PAGE 5
Beggars On Horseback
by
In the meantime here was Anne, reading Dickens, eating chocolates, and leaning over the rail of the House Gallery to listen to his speeches.
It was rather wonderful to have her there. She wore a gray cape with a chinchilla collar made out of Amy’s old muff. A straight sailor hat of rough straw came well down over her forehead and showed fluffs of shining hair at the sides. Her little gray-gloved hands clasped the violets he had given her. Above the violets her eyes were a deeper blue.
She came always alone. “Amy doesn’t know,” she had told him frankly; “she wouldn’t let me, come if she did.”
“Why not?”
“I am supposed to be chaperoned.”
“My dear child, I told you to bring either or both of your sisters.”

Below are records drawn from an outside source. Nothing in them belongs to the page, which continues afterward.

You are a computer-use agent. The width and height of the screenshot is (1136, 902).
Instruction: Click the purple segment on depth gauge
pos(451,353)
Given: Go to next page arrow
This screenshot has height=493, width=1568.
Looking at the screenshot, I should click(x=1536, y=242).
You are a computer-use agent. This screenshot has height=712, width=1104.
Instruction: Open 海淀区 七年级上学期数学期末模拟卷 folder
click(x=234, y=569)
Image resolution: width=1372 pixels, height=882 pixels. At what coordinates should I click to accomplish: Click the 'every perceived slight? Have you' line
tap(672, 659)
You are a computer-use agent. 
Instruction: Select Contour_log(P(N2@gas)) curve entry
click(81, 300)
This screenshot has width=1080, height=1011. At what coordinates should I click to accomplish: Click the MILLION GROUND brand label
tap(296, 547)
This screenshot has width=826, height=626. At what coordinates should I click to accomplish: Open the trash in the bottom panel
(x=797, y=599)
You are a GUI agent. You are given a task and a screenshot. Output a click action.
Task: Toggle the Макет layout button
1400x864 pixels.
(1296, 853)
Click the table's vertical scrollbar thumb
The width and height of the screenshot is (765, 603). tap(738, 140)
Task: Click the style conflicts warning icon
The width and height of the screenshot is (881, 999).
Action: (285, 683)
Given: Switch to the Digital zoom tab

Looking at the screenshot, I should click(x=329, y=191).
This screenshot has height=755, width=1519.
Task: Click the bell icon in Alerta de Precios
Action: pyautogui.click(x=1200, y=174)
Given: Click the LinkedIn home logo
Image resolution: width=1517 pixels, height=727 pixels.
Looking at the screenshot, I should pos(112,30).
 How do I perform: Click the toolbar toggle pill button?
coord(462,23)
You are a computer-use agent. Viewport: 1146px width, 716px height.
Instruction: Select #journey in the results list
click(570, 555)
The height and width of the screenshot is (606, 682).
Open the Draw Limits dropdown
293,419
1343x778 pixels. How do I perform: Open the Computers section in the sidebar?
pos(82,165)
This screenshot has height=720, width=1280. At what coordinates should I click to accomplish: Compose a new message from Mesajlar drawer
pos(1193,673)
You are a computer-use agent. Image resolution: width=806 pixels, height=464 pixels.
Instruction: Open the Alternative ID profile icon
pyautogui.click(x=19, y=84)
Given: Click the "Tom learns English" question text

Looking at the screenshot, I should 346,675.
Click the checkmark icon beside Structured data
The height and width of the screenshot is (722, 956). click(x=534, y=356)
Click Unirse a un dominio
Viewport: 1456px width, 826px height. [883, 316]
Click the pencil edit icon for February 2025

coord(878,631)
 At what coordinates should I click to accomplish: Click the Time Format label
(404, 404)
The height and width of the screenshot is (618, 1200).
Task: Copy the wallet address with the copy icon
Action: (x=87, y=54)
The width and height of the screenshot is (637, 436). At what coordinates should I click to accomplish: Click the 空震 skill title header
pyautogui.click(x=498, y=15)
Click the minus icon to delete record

“I don’t want them. They would spoil it.”
“How?”
She tried to explain. He and she could see things in the old Capitol that Amy and Ethel couldn’t.
He laughed, but knew it true. Anne’s imagination met his in a rather remarkable fashion. When they walked through Statuary Hall they saw not Fulton and Pere Marquette and Carroll of Carrollton; they saw, rather, a thousand ships issuing forth on the steam of a teakettle; they saw civilization following a black-frocked prophet; they saw aristocracy raising its voice in the interest of democracy.
As for the mysterious whispering echo, they repudiated all talk of acoustics. It was for them an eerie thing, like the laughter of elves or the shriek of a banshee.
“Don’t say every-day things to me,” Anne had instructed Maxwell when he had first placed her behind a mottled marble pillar before leaving for the spot where he could speak to her by this unique wireless.
There came to her, therefore, a part of a famous speech; the murmured words flung back by that strange sounding board rang like a bell:
“Give me liberty or give me death!”
She emerged from her corner, starry-eyed. “It was as if I heard him say it.”
“Perhaps it was he, and I was only a mouthpiece.”
“I should think they’d like to come back. Will you come?”
He laughed. “Who knows? I’ll come if you are here.”
To have brought a third into these adventures would have robbed them of charm. Knowing this he argued that the child was safe with him. Why worry?
They always lunched together before he took her up to the Members’ Gallery, and went himself to the floor of the House. He let her order what she pleased and liked The definite way in which she did it. They had usually, chops and peas, or steak, and ice-cream at the end.
III
Then suddenly; things stopped. The reason that they stopped was Murray. He saw Anne one day in the House Gallery and asked Amy about it.
“How did she happen to be up there alone?”
Amy asked Anne. Anne told the truth.
“I’ve had lunch three times with Mr. Sears, and I’ve listened to his speeches. It’s something about the League of Nations. He believes in it, but thinks we’ve got to be careful about tying ourselves up.”
Amy did not care in the least what Maxwell Sears believed. The thing that worried her was Murray. She wanted him to approve of Anne. If Amy had thought in a less limited circle she might have worked the thing out that if Maxwell married Anne it would narrow Murray’s choice down to herself and Ethel. But there was always that vague fear of some outside siren who would capture Murray. If he had Anne, he would then be safely in the family.
She realized, in the days following the revelation of the clandestine meetings with Maxwell, that Murray was depending upon her to see that Anne’s affections did not stray into forbidden paths. He said as much one afternoon when he found Amy alone in an atmosphere of old portraits, old books, old bronzes. She sat in a Jacobean chair and poured tea for him. The massive lines of the chair made her proportions seem wraithlike. Her white face with its fixed spots of red was a high light among the shadows.